Sur le fond, en plus du dossier retraites, nous avons actuellement deux gros morceaux au programme : le premier est la renégociation quadriennale de l’accord national interprofessionnel sur l’Agirc-Arrco qui devrait démarrer mi-juin. Il s’agit de définir les orientations stratégiques de cet acteur paritaire de référence pour les 4 années à venir, notamment les valeurs d’achat et de service du point et le coefficient de solidarité Agirc-Arrco dont l’avenir doit être mis sur la table à la lumière des conséquences de la réforme des retraites, entre autres.

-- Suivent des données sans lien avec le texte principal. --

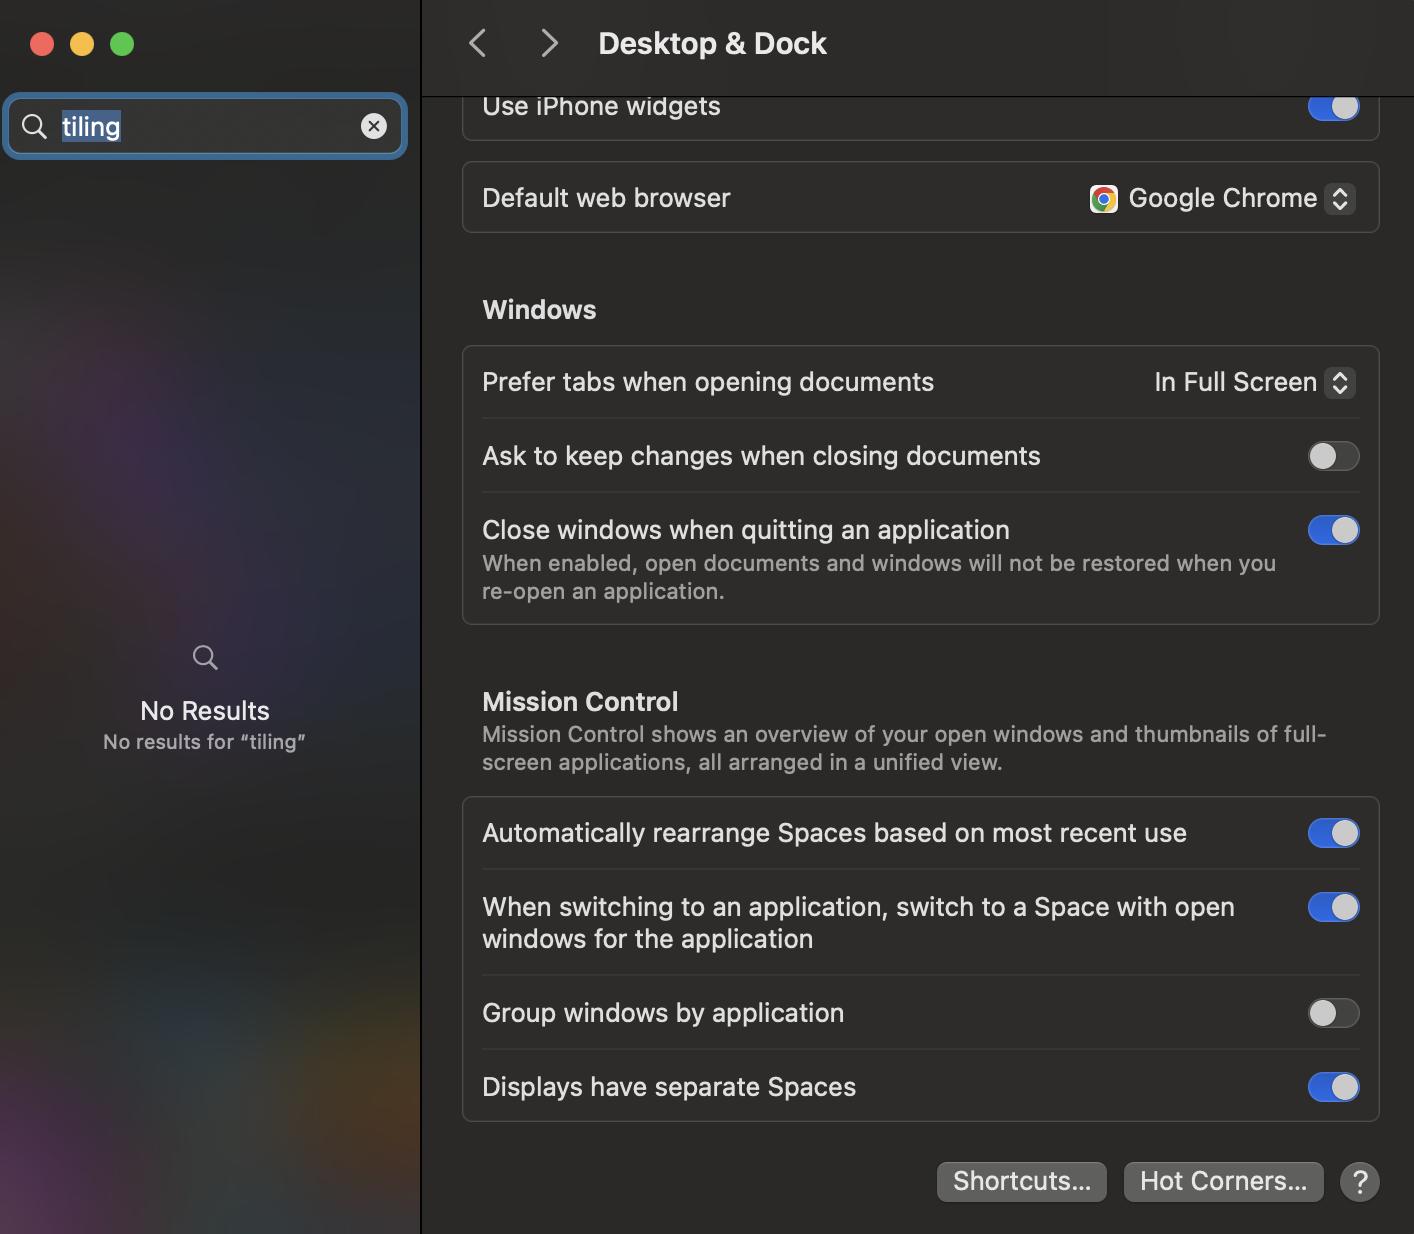
Task: Disable Displays have separate Spaces
Action: coord(1334,1087)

Et la deuxième grande négociation ?
C’est celle qui a démarré le 4 avril et qui porte sur la gouvernance des groupes de protection sociale. Elle fait partie du calendrier de négociations autonomes entre les organisations représentatives de salariés et patronales, et elle s’appuie sur un ANI qui date de 2009. Les enjeux à cet égard sont stratégiques puisqu’il s’agit encore et toujours de consolider le paritarisme, de veiller à ce que les deux grands piliers des groupes de protection sociale – la partie retraite qui relève d’une mission d’intérêt général et la partie santé-prévoyance ouverte à la concurrence – demeurent tels quels et ne puissent être remis en cause. La raison de cette négociation est par ailleurs l’adaptation de l’ANI de 2009 à une législation européenne en constante évolution.
Diriez-vous que ces deux grandes négociations dessinent votre mandature ?
Incontestablement, ce sont des étapes structurantes, mais pour moi ce qui se dessine par la suite concerne aussi d’autres enjeux. Le champ de la protection sociale a la réputation d’être technique et compliqué, alors qu’en fait, sur les questions de base, il est relativement simple. Sur la retraite par exemple, quand on connait l’âge d’une personne et son nombre de trimestres cotisés, on a pratiquement l’essentiel. Il y a donc un travail très important de pédagogie à diffuser à tous les étages de notre organisation : confédération, fédérations, sections d’entreprises, pour que les militants maîtrisent l’essentiel des sujets de protection sociale, que ces sujets soient démystifiés et qu’ils puissent répondre au tout-venant des questions des adhérents en augmentant ainsi notre dimension de service.
J’ajoute que nous avons un formidable réseau de militants qui travaillent sur les sujets de retraite et de santé-prévoyance, que ce soient les administrateurs CFE-CGC des organismes complémentaires ou les représentants nommés par nos unions régionales dans les CAF, CARSAT ou URSSAF. Je viens de créer un réseau des chefs de file des groupes de protection sociale pour qu’ils puissent se connaitre et échanger entre eux et la confédération. Nous allons mettre en place des réseaux territoriaux pour remonter les problématiques de terrain, faire monter en compétences nos représentants et faire en sorte que les personnes concernées ne se sentent pas isolées. Bref, pour restaurer notre leadership sur la protection sociale.